さて、プリントを見ていただきまして、3つ目の文章ですが、これは1884年の4月から85年の12月にかけて保養のためということで、欧米旅行をいたします。その旅行中にも実はサンタゴールの山を登っている間に、呼吸が苦しくなって遺書を書くというようなことがありました。旅行中、確かに保養に注意しています。けれども好奇心旺盛で教会や学校を訪ねたり、いろんな施設を訪ねたりということをやってアメリカに着きました。アメリカではハーディー、その他新旧の多くの人に会います。あなたは保養のためにアメリカに来たんだから、充分保養しなさいということを言われて、自分でも自覚してはいるんです。3つ目の文章を読みます。「病気故米国に参る事をえて」つまり保養のためにアメリカに来ることができたと言いながら、彼は熱心に募金活動をやるんですね。「此巨大之金を学校の為に募るを得しは、我等を愛する神」がいてくれたんだというふうに書きます。教え子の同志社の教師の市原盛弘に対して、大学設立のためのアメリカでの募金を達成しなかったら、再び諸君にご面会申すまじと決断致しおり候、というふうにして、アメリカに保養に行ったことは確かですけれども、大学のための募金に力を注いでいる。その後を拾ってみましょう。「その後宿痾全く癒えず」、「私はもとより覚悟の上の事男子の戦場に出るの同様なりと存候、落胆は致し申さず」。病気なんだけれども再挙を相計るつもりで、「この度は極めて大切な時に之有り、事の成らず前に帰宅は出来兼候」。これは八重に出した手紙です。最後のところは非常に印象的です。「我脳破裂すべきも千歳之一遇此好機決して失ふべからず」と書いています。最後は前橋で大学設立の募金運動をしますが、病気のために東京に帰らざるをえなくなった。さらに東京でも十分でなくて大磯へ行くわけですけれども、東京で入院中にも卒業生、賛同者を集めて募金の活動をします。とくに前橋以降の彼の手紙の書き方はすさまじいと言っていいくらいです。病床からも手紙を出し続けて、亡くなる前年の11月以来、数千通、翌年の1月には百余通も大学設立募金のための手紙を出していると書いています。

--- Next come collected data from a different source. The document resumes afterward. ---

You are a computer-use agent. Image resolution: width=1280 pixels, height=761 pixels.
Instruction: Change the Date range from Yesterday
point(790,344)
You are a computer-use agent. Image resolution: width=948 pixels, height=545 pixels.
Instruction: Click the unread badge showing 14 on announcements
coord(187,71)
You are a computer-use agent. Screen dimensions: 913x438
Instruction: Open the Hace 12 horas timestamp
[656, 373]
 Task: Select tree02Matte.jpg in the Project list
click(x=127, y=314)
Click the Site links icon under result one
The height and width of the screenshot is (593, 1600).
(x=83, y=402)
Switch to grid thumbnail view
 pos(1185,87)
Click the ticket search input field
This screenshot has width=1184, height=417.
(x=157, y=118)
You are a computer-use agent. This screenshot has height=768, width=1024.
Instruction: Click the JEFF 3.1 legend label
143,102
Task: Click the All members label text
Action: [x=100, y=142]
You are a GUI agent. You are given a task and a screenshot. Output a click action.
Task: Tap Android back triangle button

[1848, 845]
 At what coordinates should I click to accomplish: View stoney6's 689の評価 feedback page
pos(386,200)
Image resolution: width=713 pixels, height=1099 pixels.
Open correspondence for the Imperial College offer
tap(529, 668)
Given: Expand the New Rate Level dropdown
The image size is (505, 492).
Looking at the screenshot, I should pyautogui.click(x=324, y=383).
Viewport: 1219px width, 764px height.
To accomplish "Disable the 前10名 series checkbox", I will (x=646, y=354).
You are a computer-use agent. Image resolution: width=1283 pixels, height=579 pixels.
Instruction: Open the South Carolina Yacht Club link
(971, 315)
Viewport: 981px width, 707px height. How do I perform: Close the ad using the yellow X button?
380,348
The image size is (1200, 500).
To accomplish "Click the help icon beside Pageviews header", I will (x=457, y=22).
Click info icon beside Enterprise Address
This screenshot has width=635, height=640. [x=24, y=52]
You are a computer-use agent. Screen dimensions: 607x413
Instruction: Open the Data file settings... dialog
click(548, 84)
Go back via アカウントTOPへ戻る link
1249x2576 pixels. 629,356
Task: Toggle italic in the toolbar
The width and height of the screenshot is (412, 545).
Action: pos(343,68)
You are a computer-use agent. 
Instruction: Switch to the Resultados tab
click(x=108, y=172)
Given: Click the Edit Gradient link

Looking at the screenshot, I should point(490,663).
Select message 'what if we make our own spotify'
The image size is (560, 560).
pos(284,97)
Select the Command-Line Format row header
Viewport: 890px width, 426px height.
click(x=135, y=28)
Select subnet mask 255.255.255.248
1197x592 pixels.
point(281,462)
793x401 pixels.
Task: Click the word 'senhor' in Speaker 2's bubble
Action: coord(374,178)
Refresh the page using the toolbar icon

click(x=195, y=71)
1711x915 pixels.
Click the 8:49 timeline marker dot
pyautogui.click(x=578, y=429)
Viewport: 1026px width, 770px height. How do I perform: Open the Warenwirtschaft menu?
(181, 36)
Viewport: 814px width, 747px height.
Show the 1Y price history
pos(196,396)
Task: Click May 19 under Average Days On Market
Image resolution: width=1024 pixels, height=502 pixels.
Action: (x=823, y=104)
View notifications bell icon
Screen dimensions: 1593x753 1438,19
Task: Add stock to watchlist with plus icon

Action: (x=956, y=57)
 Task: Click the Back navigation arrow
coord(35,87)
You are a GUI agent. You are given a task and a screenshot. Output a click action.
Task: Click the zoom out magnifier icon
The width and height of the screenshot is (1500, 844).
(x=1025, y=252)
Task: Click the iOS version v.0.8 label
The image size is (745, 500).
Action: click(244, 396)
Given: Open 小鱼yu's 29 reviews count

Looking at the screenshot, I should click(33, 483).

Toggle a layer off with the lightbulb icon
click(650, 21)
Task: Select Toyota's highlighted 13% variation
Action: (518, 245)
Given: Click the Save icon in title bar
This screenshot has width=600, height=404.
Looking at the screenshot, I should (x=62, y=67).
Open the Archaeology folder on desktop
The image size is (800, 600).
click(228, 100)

新島襄は、わたくしどもからみると、どうして充分療養してもう少し長く生きてくれなかったのかと思うのですが、彼は大学をつくる千歳一遇の好機がここにあって我脳破裂するともそれをなさなければならない。そしてもし私が命を失ってもそれを継いでくれる人がいるということを信じて、そういうふうに振る舞ったのだろうと思います。彼が亡くなってはるか後も、わたしどもはそのようにして、できた同志社にいるものたちであり、新島のそういう思いを常々思い起こしていく必要があるのではないかと考えています。